I was with you until the last sentence. Rust is not some magical "get out of bugs free" card. Bad programmers can write bad code in any language, and good programmers can write good code in any language.
We need to take security more seriously for our national security, I agree. More security-minded programming languages and frameworks may help with that. But rewriting them in Rust won't magically make their problems go away.
Memory related bugs (buffer overruns etc.) are the reason for most security bugs. Rust avoids these entire class of bugs. Yes, bad programmers can write bad code in any language, but you'd have to be really bad to cause memory related bugs in Rust.
Because Rust doesn't have the "unsafe" keyword, and no one would ever trade security for performance. Just like no one would ever misuse global variables just to make development easier. Just like no one would ever commit their signing keys into a public repo, just like no one would ever allow SQL to be run from user input, just like no one would ever you get the idea.
The culture that led to Adobe or Microsoft products being the way they are/were is not dependent on the language they used. Gates' security memo in 2002 never once blamed the languages they developed in, it blamed the culture their products grew up in. And funny enough, they've gotten much more secure without ever switching programming languages.

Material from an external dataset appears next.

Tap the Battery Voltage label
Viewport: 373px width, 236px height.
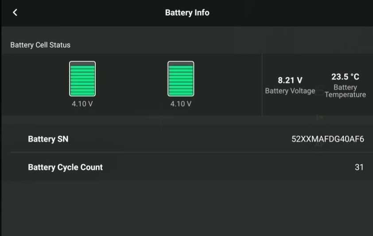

Again, I'm not anti-Rust. But buying a car with airbags doesn't mean you're never going to crash it, and it certainly doesn't mean you can never die in a crash.
Except for the fact that there is nothing stopping developers from using `unsafe`* to do bad things. And considering they have the tool, they will use it. In addition, it is unlikely that any significantly large system would be realistic to write in 100% Rust. There will be plenty unsafe dependencies that are unavoidable.
You're actually not far off. They are the biggest threats. Have you ever noticed that all of Microsoft releases gets leaked by Russian groups like WZor? Russia has long been releasing betas and alphas of Windows before anyone else, and no one has questioned how or why?